:: What you have to do ::
Over all lines in the data below, count those holding "Open" and give only the result.

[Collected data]
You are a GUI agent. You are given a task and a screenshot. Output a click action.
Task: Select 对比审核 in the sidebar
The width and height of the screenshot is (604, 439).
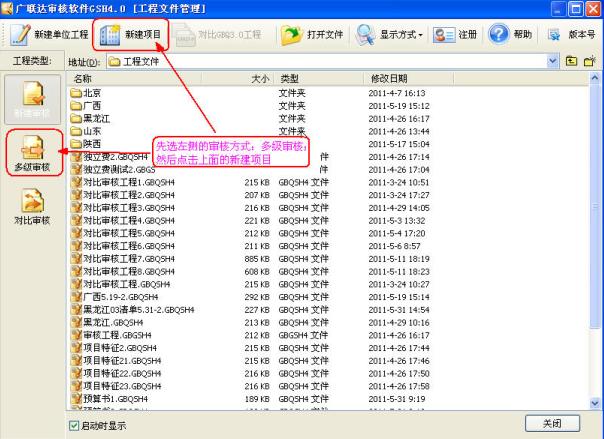pyautogui.click(x=32, y=206)
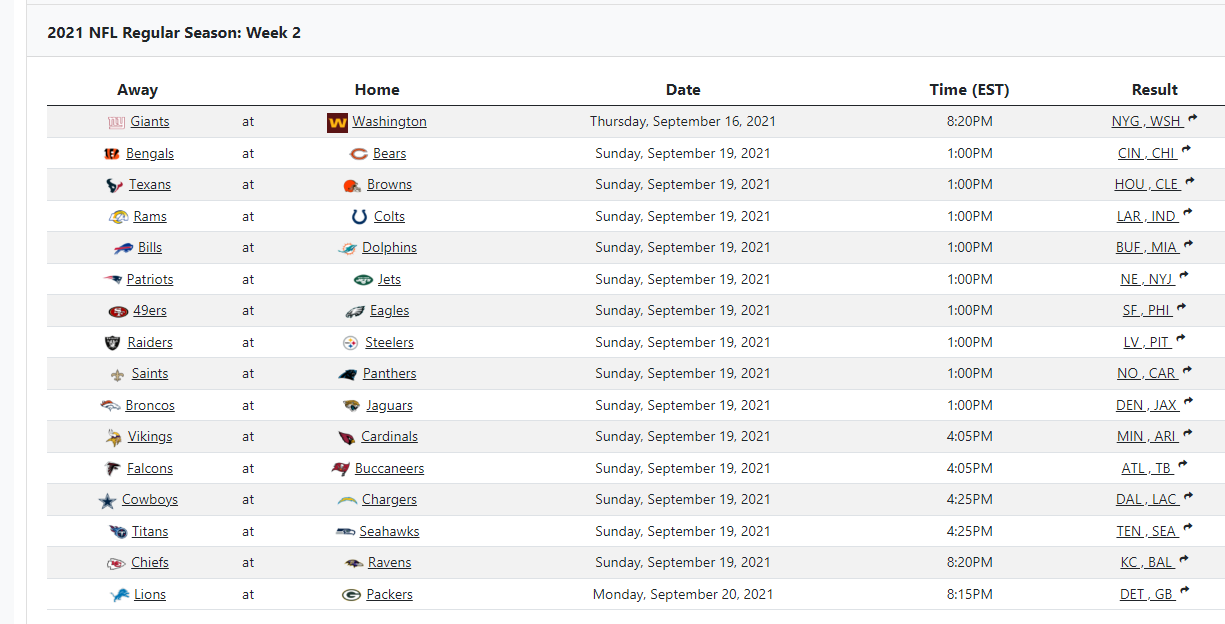The image size is (1225, 624).
Task: Click the Cardinals bird logo icon
Action: coord(346,437)
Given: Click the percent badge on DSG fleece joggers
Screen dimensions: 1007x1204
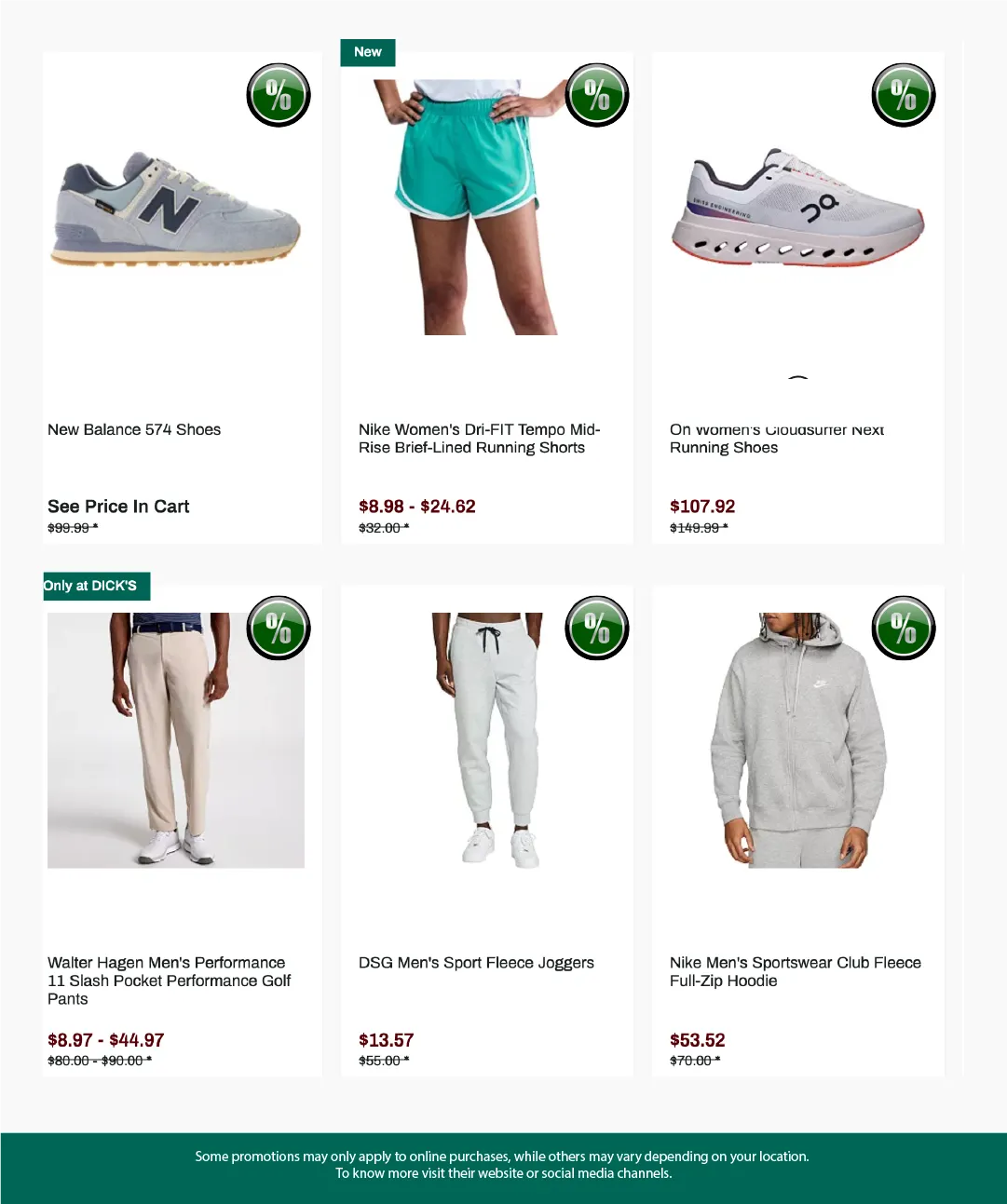Looking at the screenshot, I should (597, 628).
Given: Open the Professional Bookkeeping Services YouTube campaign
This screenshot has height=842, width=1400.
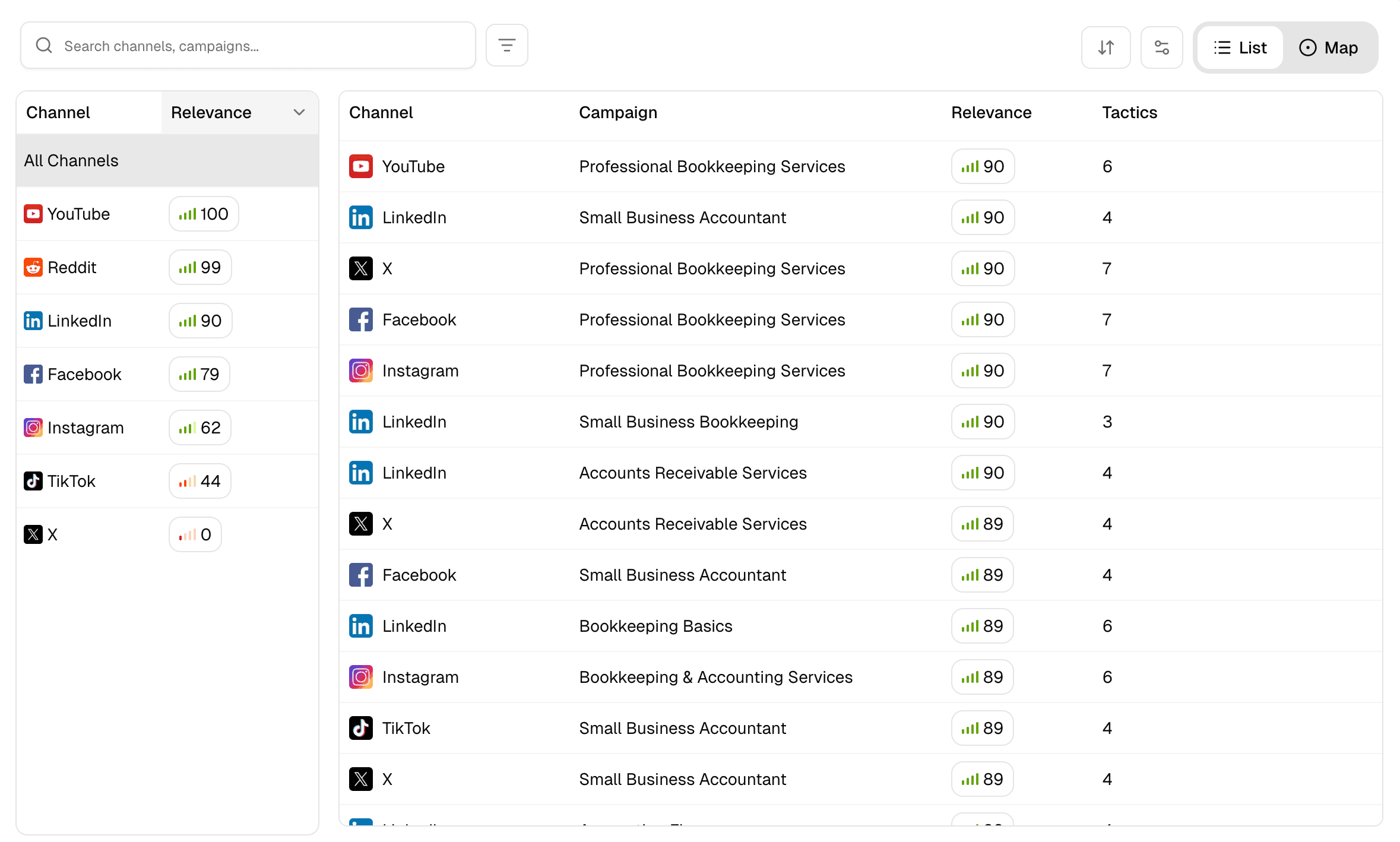Looking at the screenshot, I should point(711,166).
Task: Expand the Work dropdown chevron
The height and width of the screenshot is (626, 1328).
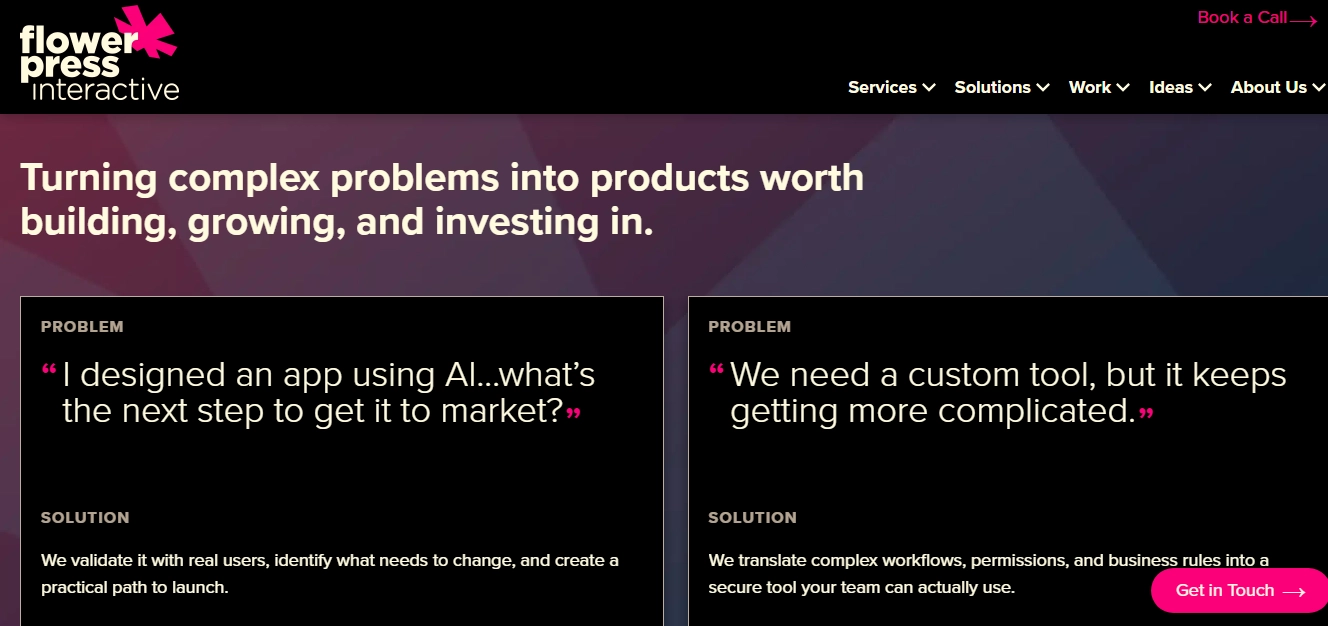Action: pos(1123,88)
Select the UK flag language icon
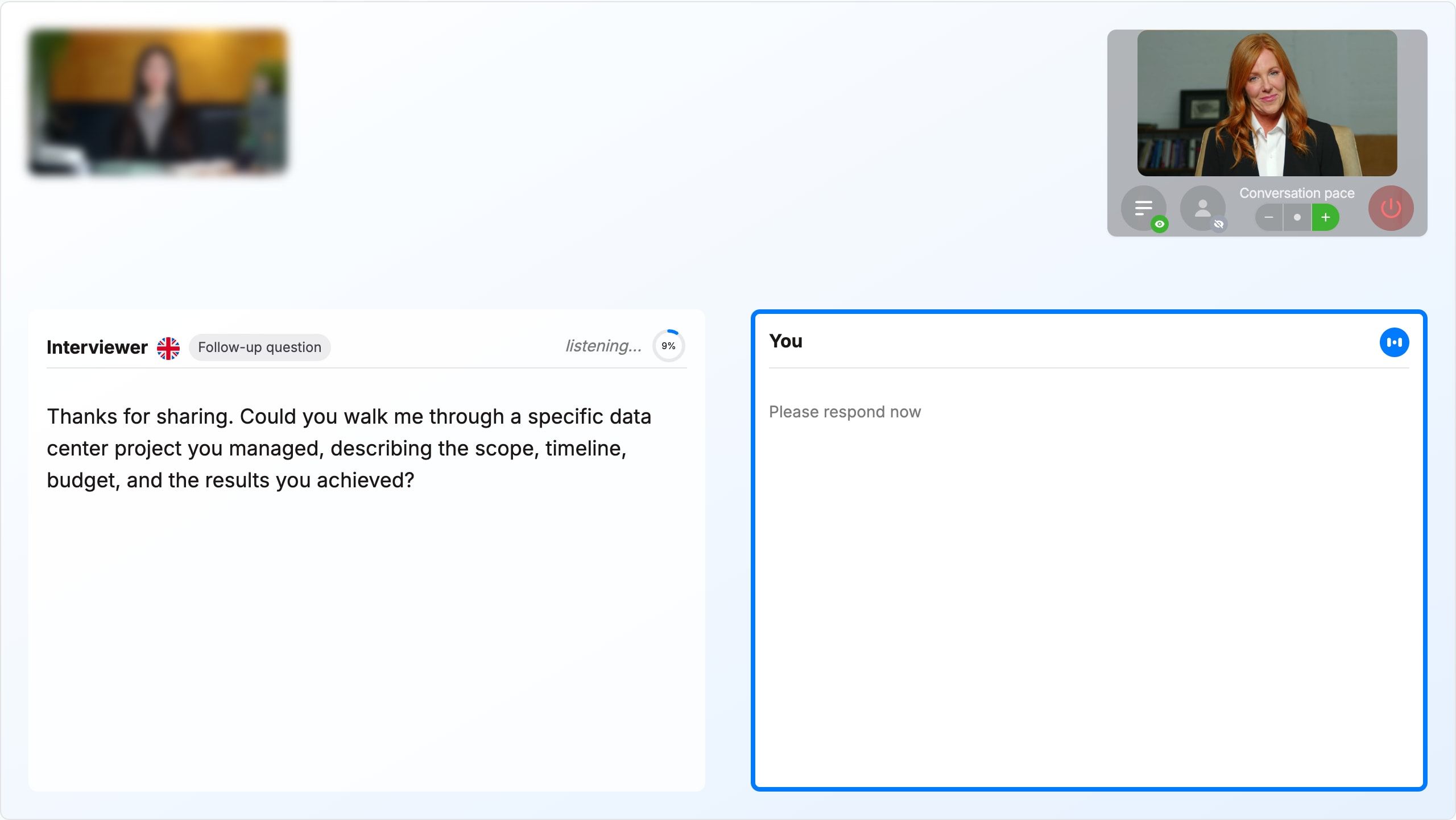Viewport: 1456px width, 820px height. point(168,348)
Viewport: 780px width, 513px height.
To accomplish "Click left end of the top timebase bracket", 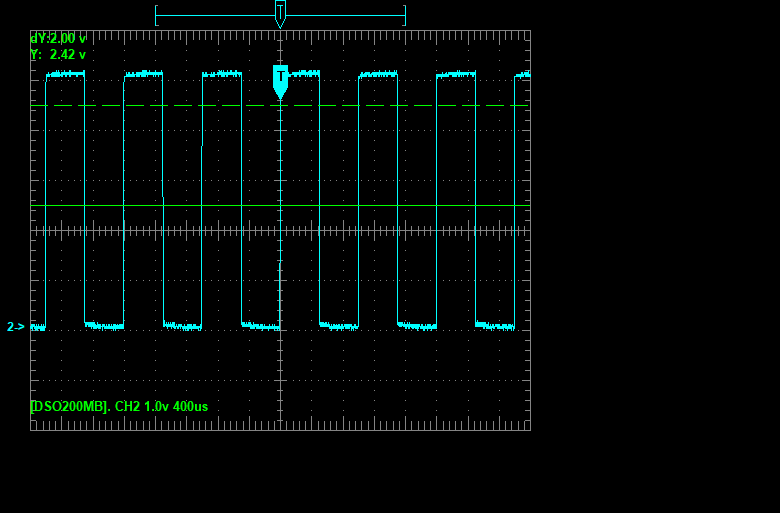I will tap(156, 15).
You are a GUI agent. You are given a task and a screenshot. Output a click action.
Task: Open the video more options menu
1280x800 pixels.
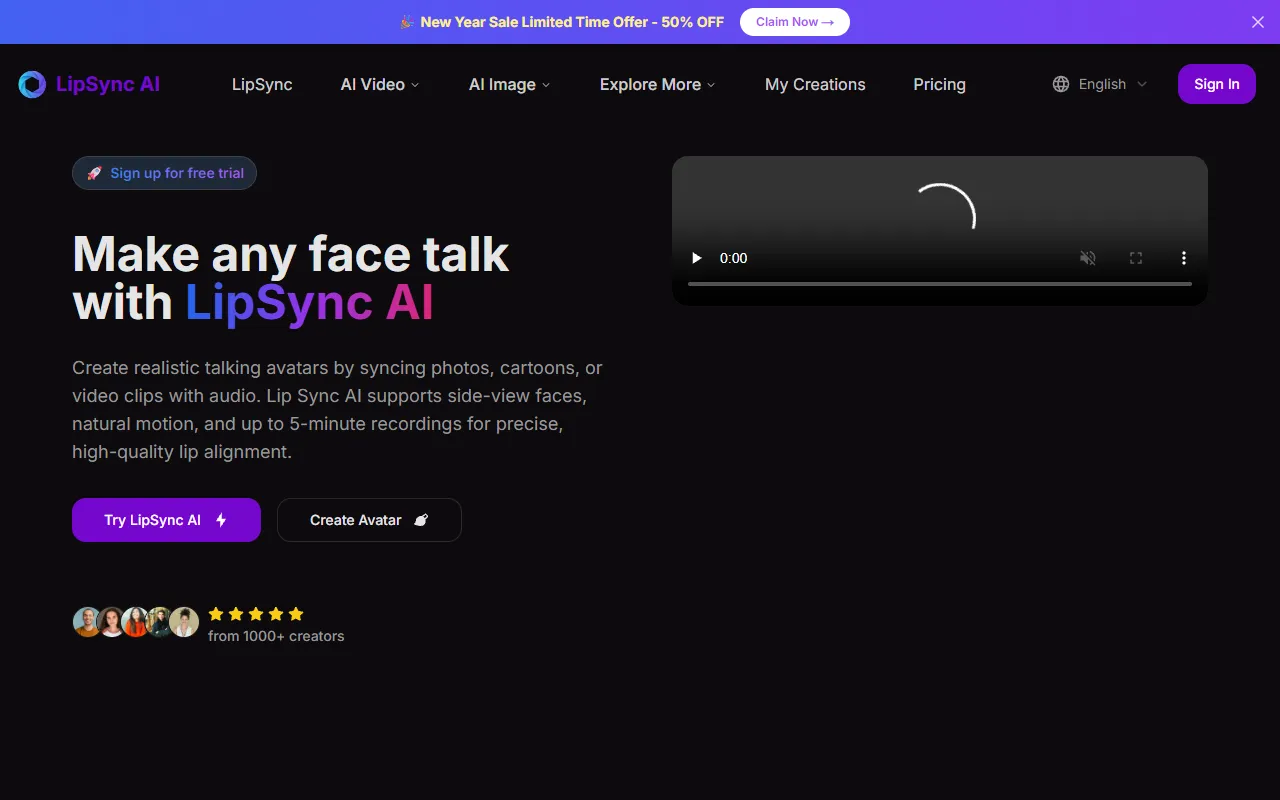pyautogui.click(x=1184, y=258)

:: Response for this exercise ::
2